Polecenia:
1. Przepisz dosłownie część tekstu o Lunie Fenner: zacznij od słów zawierających „Została nazywana dzieckiem”, a skończ na słowach „z chorobą nowotworową.”.
2. Napisz dalszy ciąg tekstu o Lunie Fenner, zaczynając od miejsca, w którym się kończy.

Fragment tekstu:
☆ ☆ ☆ ☆

×

Została nazywana dzieckiem „w masce Batmana”. Dziś wygląda zupełnie inaczej

Luna Fenner przyszła na świat z niespotykanie wielkim znamieniem na twarzy. Dziecko „w masce Batmana” jest już po licznych operacjach. Jak dzisiaj wygląda?

Dziecko „w masce Batmana”

Luna Fenner przyszła na świat 7 marca 2019 roku na południu Florydy. Dziewczynka urodziła się z niespotykanie wielkim znamieniem na twarzy. Lekarze niezwłocznie przebadali dziecko, ponieważ podejrzewano, że „czarna plama na twarzy” może być związana z chorobą nowotworową.

Szybko jednak okazało się, że Luna jest całkowicie zdrowa, a jej życiu nic nie zagraża. Jest to jedynie wrodzone znamię malanocytowe (czyli wypukłe lub płaskie zmiany na skórze, które najczęściej mają żółty bądź brązowy kolor i pojawiają się na kończynach oraz twarzy).

☆ ☆ ☆ ☆

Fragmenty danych
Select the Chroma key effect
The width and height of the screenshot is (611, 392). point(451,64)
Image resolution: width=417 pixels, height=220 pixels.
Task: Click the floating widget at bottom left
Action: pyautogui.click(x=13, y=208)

☆ ☆ ☆ ☆

Odpowiedzi do zadań:
1.
Została nazywana dzieckiem „w masce Batmana”. Dziś wygląda zupełnie inaczej

Luna Fenner przyszła na świat z niespotykanie wielkim znamieniem na twarzy. Dziecko „w masce Batmana” jest już po licznych operacjach. Jak dzisiaj wygląda?

Dziecko „w masce Batmana”

Luna Fenner przyszła na świat 7 marca 2019 roku na południu Florydy. Dziewczynka urodziła się z niespotykanie wielkim znamieniem na twarzy. Lekarze niezwłocznie przebadali dziecko, ponieważ podejrzewano, że „czarna plama na twarzy” może być związana z chorobą nowotworową.

2.
Przez ten charakterystyczny element na twarzy, Luna zaczęła być nazywana dzieckiem „w masce Batmana”. Mama dziewczynki, Carol Fenner, postanowiła założyć jej konto na Instagramie (obecnie obserwuje ją ponad 290 tysięcy osób). W ten sposób chciała oswoić internautów z innością córki, oraz dać jej samej więcej odwagi.

Luna zaczęła wzbudzać powszechne zainteresowanie. Niestety, nie zawsze spotykała się z pozytywną reakcją otoczenia — była nazywana potworem, zdarzało się nawet, że bezduszni internauci życzyli jej śmierci. Jej rodzice nie chcąc, aby dziewczynka w przyszłości doświadczała takich przykrości, postanowili, że znamię zostanie usunięte operacyjnie.

Jak dziś wygląda?

Ostatecznie rodzice dziewczynki zaczęli szukać sposobu na usunięcie znamienia. Amerykańcy lekarze oferowali zabiegi laserowe, ostrzegając przy tym, że terapia trwałaby cztery lata i wymagałaby 100 sesji laserem. Natomiast pewien chirurg z Krasnodaru w Rosji zaproponował im niedostępną w USA metodę leczenia, na którą postanowili przystać.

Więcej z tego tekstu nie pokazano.